▸ WHAT YOU HAVE TO DO: Filter the records below for the word "computer". Copy each line that holds it.

Records from a data source
┄┄┄┄┄┄┄┄┄┄┄┄┄┄┄┄┄┄┄┄

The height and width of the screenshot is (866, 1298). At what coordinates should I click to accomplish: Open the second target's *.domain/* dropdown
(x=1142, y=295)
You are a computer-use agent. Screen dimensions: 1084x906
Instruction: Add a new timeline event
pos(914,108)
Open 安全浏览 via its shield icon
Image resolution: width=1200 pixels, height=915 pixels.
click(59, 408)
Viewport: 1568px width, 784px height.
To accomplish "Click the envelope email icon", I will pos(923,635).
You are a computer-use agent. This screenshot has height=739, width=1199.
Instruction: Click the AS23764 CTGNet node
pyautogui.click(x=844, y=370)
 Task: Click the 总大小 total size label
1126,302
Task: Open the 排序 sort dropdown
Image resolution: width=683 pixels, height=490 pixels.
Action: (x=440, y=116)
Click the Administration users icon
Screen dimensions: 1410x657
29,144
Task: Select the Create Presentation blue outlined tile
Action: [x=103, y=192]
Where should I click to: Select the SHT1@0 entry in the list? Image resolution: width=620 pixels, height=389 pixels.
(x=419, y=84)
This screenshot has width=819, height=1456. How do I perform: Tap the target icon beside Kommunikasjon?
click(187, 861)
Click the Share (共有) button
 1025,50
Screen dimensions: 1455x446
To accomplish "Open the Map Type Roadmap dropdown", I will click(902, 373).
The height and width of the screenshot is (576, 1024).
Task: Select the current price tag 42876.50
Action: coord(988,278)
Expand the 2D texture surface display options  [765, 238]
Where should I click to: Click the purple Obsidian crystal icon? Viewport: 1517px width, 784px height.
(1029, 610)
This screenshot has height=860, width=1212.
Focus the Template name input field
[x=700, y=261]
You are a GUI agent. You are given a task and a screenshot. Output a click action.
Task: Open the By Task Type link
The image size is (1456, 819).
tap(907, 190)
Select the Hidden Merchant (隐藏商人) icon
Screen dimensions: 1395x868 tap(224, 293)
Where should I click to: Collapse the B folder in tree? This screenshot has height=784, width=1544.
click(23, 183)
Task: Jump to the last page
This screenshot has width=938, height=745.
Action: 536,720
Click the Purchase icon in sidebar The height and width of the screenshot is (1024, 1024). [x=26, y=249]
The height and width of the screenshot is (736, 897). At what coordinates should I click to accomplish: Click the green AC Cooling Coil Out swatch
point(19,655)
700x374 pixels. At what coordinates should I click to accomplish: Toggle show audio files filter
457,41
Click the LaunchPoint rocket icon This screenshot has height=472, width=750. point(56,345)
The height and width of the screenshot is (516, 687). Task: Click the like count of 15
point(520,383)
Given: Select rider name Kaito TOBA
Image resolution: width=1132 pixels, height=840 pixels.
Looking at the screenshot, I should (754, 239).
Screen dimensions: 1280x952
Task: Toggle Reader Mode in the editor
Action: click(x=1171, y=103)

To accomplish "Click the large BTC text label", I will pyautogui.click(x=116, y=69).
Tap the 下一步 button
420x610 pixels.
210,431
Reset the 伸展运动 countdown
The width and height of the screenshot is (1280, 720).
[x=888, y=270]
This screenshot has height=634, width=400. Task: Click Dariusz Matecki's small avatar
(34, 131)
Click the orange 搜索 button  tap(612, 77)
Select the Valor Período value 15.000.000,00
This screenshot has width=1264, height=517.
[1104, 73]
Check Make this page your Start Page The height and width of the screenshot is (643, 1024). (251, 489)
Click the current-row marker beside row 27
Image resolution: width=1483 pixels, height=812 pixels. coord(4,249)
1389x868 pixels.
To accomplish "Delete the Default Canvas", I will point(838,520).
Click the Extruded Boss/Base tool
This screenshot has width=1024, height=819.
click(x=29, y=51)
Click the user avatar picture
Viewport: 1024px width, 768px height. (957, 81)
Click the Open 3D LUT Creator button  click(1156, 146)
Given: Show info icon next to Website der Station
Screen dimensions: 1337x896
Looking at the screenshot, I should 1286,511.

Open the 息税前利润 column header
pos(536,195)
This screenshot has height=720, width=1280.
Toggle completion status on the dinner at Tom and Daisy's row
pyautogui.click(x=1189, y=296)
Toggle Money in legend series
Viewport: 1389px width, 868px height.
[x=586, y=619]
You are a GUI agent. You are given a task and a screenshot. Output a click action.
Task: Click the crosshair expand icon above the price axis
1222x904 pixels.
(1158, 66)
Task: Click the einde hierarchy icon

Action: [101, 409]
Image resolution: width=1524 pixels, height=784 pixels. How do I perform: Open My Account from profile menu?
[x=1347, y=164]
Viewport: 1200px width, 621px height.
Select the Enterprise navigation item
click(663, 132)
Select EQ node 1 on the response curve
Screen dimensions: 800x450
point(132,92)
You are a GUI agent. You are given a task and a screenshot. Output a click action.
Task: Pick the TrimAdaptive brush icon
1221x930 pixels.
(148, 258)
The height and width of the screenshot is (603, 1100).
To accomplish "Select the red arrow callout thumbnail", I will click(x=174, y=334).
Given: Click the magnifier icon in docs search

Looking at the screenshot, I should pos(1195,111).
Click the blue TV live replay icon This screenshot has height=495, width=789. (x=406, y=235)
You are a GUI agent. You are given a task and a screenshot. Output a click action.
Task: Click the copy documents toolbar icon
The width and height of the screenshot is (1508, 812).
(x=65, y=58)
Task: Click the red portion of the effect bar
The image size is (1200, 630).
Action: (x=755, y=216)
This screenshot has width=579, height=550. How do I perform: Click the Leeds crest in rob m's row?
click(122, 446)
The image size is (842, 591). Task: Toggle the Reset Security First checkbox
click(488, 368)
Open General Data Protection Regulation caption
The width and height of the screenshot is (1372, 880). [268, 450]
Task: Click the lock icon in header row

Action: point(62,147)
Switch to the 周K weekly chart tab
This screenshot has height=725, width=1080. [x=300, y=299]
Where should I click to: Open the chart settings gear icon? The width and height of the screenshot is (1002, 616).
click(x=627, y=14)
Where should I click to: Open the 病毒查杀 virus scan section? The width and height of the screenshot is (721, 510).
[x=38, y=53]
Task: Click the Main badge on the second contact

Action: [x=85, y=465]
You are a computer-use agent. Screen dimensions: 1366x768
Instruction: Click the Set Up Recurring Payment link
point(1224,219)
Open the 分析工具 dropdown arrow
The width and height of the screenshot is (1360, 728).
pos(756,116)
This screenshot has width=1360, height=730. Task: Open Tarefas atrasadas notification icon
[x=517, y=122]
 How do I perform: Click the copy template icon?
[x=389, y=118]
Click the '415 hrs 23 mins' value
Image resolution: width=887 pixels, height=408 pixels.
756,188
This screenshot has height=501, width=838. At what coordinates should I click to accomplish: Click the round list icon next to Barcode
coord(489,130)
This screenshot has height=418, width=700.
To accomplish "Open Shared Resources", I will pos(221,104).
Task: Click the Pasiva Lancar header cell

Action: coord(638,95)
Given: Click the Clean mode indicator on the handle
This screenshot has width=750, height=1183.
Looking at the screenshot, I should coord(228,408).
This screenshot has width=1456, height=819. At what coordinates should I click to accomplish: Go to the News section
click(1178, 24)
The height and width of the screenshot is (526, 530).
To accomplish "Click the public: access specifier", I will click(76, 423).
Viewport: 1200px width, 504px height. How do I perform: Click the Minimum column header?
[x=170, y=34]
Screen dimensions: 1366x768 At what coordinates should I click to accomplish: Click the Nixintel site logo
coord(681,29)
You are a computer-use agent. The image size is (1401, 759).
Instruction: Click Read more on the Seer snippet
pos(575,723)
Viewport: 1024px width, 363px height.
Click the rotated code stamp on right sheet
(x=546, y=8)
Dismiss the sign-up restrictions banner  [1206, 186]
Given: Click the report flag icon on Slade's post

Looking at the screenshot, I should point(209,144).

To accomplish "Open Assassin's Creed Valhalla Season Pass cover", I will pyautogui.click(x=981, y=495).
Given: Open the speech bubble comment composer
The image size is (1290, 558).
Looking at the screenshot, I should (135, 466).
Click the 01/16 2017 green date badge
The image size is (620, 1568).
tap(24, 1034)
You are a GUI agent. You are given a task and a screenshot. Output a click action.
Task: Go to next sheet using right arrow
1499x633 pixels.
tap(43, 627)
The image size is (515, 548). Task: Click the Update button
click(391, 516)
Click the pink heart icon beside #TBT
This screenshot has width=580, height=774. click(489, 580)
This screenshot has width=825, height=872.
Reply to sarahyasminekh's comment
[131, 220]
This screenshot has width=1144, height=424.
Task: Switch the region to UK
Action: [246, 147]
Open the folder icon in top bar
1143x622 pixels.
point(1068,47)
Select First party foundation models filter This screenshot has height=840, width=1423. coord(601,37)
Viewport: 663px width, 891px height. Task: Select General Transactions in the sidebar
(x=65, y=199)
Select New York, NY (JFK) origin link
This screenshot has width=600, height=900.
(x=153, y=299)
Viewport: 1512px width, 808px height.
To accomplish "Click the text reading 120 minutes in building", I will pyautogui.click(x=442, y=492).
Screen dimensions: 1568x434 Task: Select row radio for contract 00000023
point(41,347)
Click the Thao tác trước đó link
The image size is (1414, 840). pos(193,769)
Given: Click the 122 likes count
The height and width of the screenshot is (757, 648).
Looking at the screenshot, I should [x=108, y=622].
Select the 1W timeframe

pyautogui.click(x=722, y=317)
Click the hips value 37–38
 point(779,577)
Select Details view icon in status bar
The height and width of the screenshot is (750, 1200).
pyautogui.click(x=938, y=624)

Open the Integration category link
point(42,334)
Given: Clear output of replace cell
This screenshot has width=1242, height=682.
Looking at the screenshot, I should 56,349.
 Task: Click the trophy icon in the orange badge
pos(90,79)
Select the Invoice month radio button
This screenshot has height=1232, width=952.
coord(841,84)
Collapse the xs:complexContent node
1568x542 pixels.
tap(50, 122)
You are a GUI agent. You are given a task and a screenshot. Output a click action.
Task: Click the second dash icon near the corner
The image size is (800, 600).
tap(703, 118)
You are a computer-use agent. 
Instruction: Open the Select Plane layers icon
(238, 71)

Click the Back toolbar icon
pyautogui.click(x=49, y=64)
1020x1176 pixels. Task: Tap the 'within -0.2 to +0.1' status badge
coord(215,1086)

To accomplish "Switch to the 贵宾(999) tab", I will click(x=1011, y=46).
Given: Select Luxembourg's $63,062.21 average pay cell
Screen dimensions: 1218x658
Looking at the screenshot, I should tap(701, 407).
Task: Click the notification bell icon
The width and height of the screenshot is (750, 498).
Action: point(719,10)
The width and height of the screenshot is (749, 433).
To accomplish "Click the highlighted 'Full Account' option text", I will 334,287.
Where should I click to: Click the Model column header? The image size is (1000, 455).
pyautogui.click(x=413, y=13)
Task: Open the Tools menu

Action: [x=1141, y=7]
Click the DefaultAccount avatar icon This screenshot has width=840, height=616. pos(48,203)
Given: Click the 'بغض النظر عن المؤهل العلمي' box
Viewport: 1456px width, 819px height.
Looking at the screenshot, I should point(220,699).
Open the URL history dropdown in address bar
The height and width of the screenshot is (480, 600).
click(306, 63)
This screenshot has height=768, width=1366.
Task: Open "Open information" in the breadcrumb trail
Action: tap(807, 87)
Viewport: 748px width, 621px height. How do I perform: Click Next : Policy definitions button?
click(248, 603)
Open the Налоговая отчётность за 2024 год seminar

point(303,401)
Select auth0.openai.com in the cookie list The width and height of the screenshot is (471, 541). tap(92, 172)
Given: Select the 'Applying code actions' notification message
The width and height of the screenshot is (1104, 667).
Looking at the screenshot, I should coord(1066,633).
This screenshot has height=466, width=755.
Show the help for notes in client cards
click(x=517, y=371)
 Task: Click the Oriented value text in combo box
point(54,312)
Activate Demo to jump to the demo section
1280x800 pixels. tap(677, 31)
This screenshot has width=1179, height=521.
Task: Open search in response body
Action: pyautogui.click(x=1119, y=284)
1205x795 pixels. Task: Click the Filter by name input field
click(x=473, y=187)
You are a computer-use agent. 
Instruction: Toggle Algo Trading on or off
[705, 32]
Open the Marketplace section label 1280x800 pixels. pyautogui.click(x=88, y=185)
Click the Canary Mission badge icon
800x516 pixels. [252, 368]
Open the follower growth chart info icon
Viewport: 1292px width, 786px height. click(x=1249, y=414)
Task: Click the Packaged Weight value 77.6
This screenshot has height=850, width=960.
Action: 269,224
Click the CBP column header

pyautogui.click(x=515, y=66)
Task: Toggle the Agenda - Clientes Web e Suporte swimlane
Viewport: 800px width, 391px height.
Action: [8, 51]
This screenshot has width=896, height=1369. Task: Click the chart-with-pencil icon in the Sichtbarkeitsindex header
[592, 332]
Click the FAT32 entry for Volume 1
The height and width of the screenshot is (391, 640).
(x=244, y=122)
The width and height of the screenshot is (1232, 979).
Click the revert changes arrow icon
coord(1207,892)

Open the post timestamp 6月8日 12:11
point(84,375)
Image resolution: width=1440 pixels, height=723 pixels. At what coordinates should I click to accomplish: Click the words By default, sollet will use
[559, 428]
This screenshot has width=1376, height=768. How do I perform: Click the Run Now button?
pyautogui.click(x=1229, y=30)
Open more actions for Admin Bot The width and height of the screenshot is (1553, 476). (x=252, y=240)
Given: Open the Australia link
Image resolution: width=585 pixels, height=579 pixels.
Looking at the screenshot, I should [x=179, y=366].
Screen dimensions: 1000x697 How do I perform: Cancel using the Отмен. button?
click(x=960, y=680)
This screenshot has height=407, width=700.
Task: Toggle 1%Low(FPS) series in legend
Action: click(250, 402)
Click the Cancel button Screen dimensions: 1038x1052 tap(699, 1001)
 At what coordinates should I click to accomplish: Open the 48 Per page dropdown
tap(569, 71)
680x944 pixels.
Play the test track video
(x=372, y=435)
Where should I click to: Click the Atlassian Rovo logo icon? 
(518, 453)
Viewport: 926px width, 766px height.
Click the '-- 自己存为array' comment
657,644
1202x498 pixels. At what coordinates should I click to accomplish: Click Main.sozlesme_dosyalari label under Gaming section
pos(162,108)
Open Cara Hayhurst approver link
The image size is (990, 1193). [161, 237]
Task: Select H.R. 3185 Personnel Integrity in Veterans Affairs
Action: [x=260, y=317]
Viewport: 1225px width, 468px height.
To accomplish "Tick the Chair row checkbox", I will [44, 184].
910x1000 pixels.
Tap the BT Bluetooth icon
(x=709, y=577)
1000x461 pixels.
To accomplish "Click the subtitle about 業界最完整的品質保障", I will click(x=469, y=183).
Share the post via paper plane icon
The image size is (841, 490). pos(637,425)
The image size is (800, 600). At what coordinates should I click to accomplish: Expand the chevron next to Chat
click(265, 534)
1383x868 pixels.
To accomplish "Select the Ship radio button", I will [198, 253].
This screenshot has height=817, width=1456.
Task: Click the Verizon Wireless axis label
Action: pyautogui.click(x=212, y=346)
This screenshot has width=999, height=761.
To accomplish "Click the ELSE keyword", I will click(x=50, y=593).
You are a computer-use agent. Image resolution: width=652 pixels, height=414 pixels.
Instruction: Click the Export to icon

┄┄┄┄┄┄┄┄┄┄┄┄┄┄┄┄┄┄┄┄

▸ EXPECTED OUTPUT:
You are a computer-use agent. Screen dimensions: 1084x906
You are a computer-use agent. This screenshot has height=739, width=1199.
You are a computer-use agent. Screen dimensions: 1366x768
You are a computer-use agent. The image size is (1401, 759).
You are a computer-use agent. 
You are a computer-use agent. 
You are a computer-use agent. Image resolution: width=652 pixels, height=414 pixels.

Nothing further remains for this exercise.